** Opening Data in this exercise block **

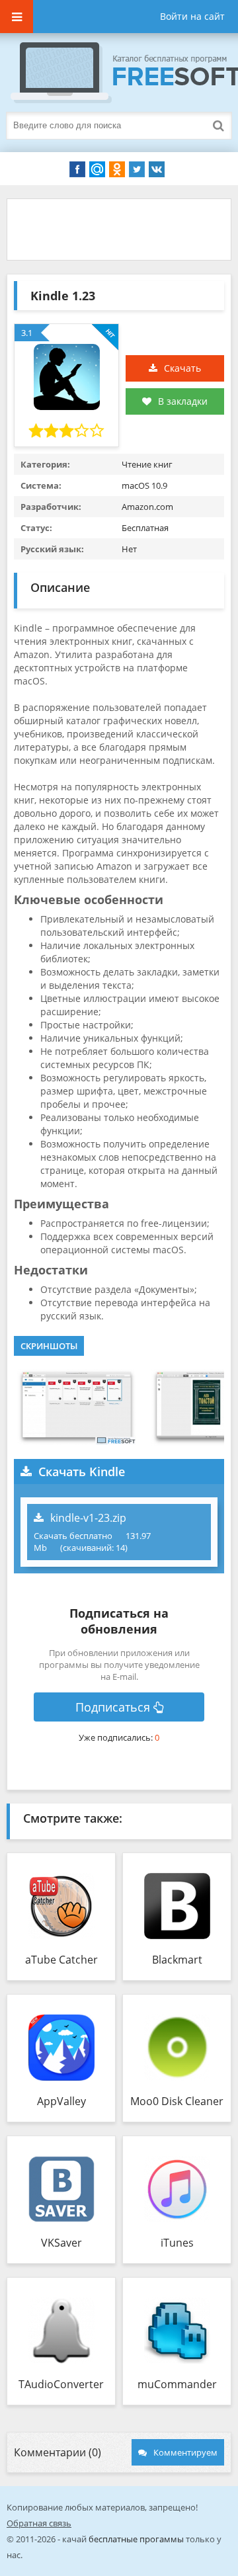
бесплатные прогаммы (136, 2539)
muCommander (177, 2384)
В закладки (183, 401)
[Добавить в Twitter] (137, 169)
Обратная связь (39, 2523)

** Closing Data in this exercise block **

* **Task goal**
Look above for the line with "muCommander (177, 2384)", then copy it and each later line exactly, stopping at the last line of the records.

* **Solution for this task**
muCommander (177, 2384)
В закладки (183, 401)
[Добавить в Twitter] (137, 169)
Обратная связь (39, 2523)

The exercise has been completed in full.